Approfondire l’origine dei nomi è un esercizio indispensabile per ricostruire la storia di persone e luoghi. Nel caso di Ischia abbiamo già visto, per esempio, come l’appellativo “Isola Verde” faccia riferimento all’abbondante presenza di tufo verde e non, come spesso viene raccontato (anche noi l’abbiamo fatto), alla straripante vegetazione del territorio.

Beninteso, che il “verde” come vegetazione sia una delle caratteristiche principali di Ischia è sicuramente vero e perciò, in questo caso, lo slittamento di significato può essere giustificato, specie in ambito turistico.

C’è un altro etimo, però, che merita di esser approfondito. Stiamo parlando di “Pithecusa”, il nome con cui gli antichi designavano l’isola d’Ischia. In parte abbiamo già risposto a questa domanda quando abbiamo raccontato la leggenda dei Cercopi, Frinonda ed Euribato, trasformati da Zeus in scimmie (Cercopitechi) e deportati nell’arcipelago flegreo.

Tuttavia è opportuna una ricostruzione etimologica più puntuale del termine che gira, sostanzialmente, attorno a due diverse interpretazioni. La prima, abbiamo detto, ci porta alla al mito dei Cercopi e a farne per primo riferimento attorno il 90 a.C fu lo storico e geografo alessandrino Xenagora.

L'”isola delle scimmie”, dunque, il che spiegherebbe, secondo alcuni, anche il plurale “Pithekoussai” che più volte ricorre nei testi antichi per designare Ischia e le altre isole del Golfo di Napoli. In realtà, più che l’effettiva presenza degli animali, è probabile che i coloni greci ricorressero al termine per esprimere il proprio senso di superiorità sui colonizzati.

O forse più banalmente, come sostenuto dall’archeologo inglese David Ridgway che, insieme a Giorgio Buchner rivoluzionò gli studi sulla Magna Grecia, “Pithekoussai” sarebbe nient’altro che la forma ellenizzata di un precedente toponimo indigeno. Per intenderci, un po’ come quando storpiamo termini stranieri altrimenti incomprensibili.

Per l’altra teoria interpretativa a proposito di Pithecusa bisogna invece fare riferimento al monumentale “Naturalis Historia” di Plinio Il Vecchio. Secondo lo storico romano il toponimo “Pithecusa” rimanderebbe al greco “pithoi” termine a sua volta riconducibile alla lavorazione della terracotta.

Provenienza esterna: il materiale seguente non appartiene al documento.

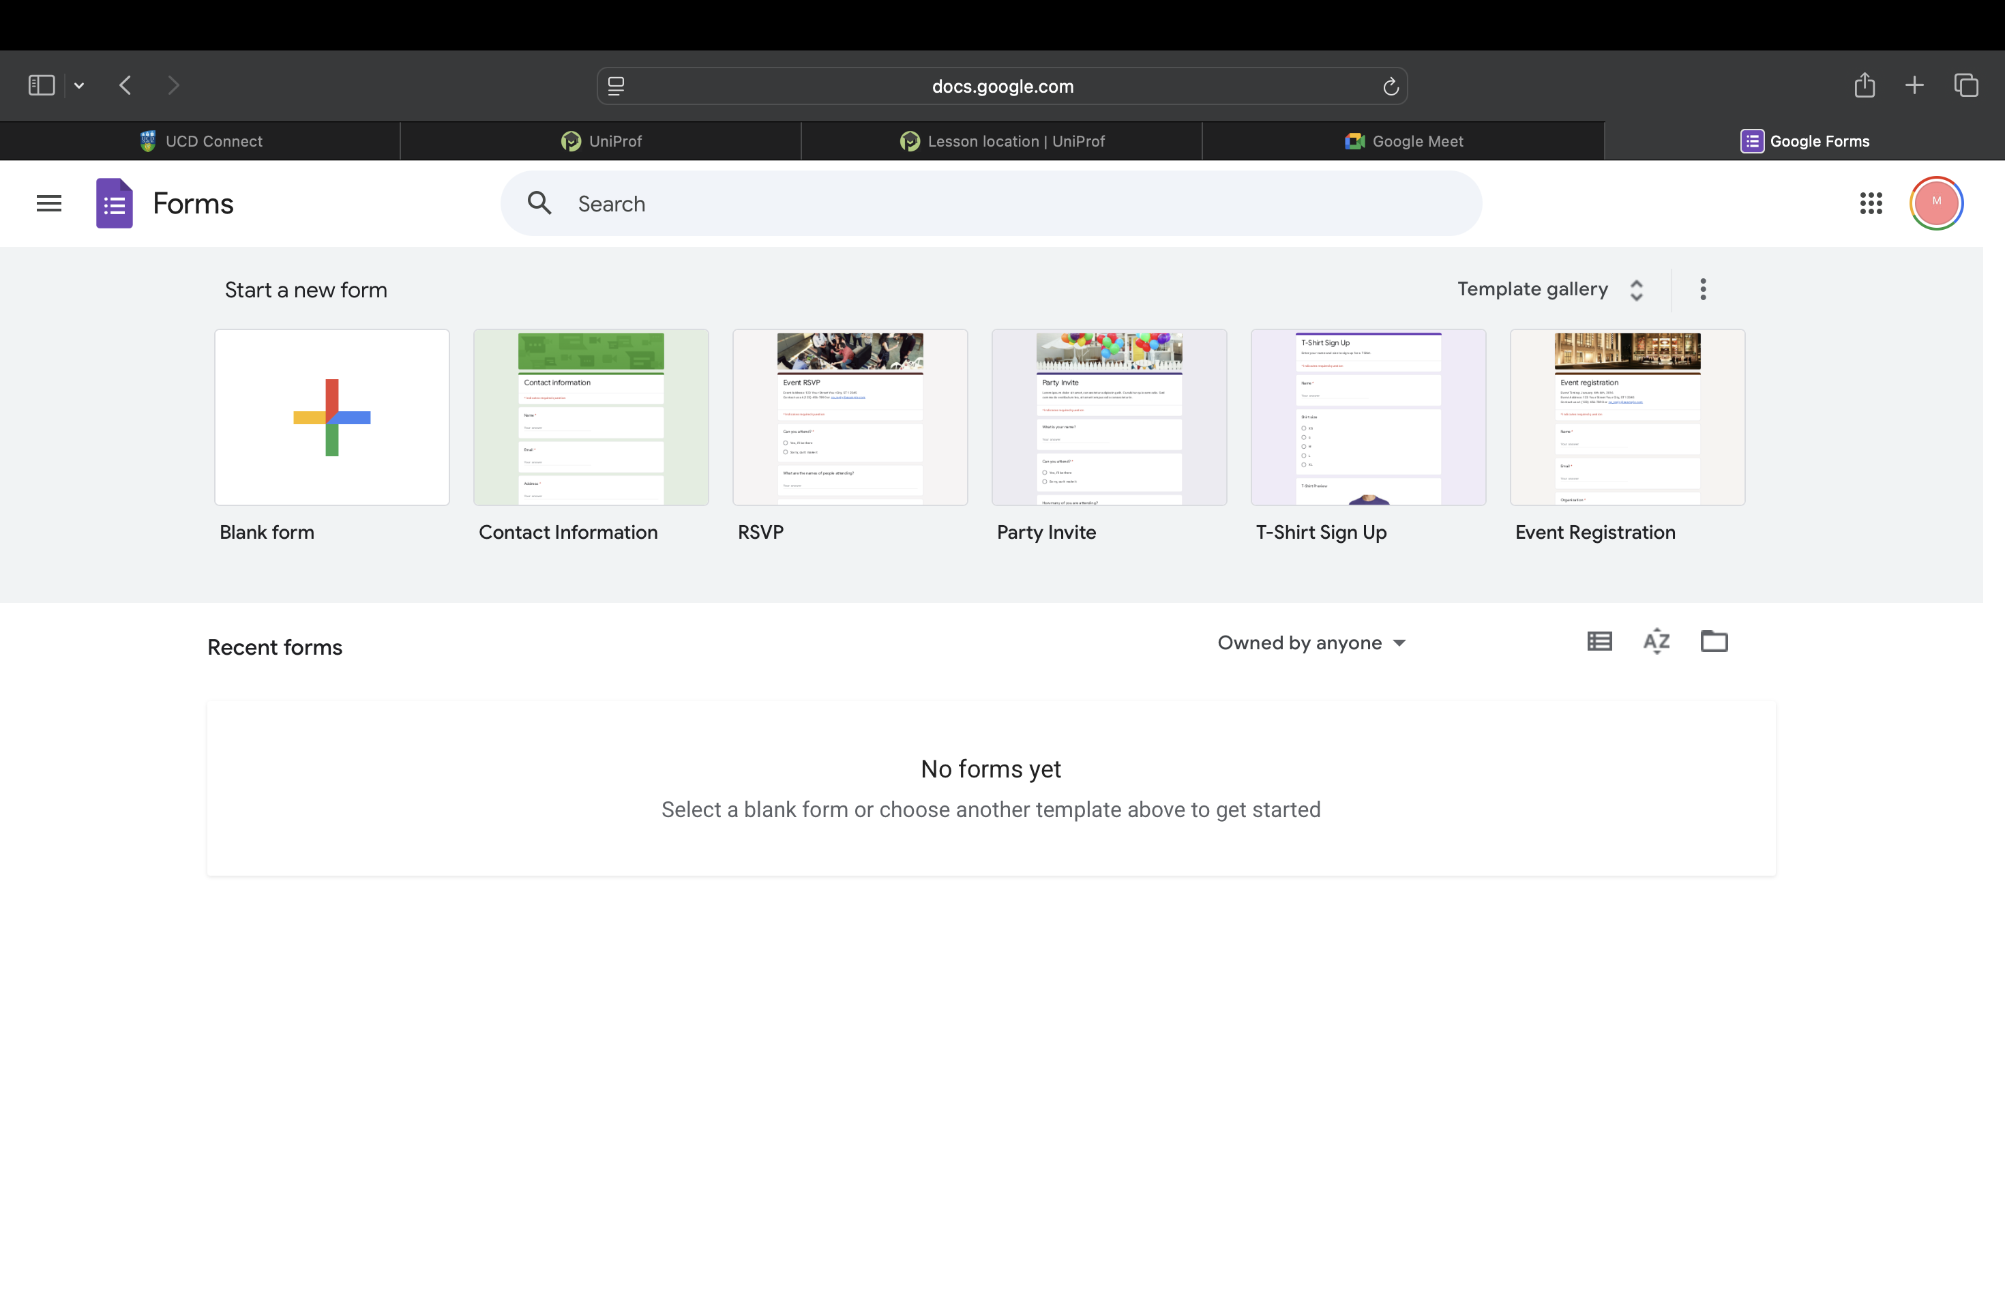Open the Google apps grid launcher
Image resolution: width=2005 pixels, height=1304 pixels.
click(1870, 203)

Una ricostruzione, quest’ultima, che trova conferma nel vissuto della colonia di Pithecusa che, come sappiamo dagli innumerevoli reperti custoditi nel Museo archeologico di Villa Arbusto, era soprattutto dedita alla lavorazione della ceramica sfruttando la copiosa presenza in loco di argilla.

Insomma non “isola delle scimmie”, ma “isola dei vasai” che scambiavano i loro apprezzati prodotti con il ferro estratto dalle cave dell’isola d’Elba.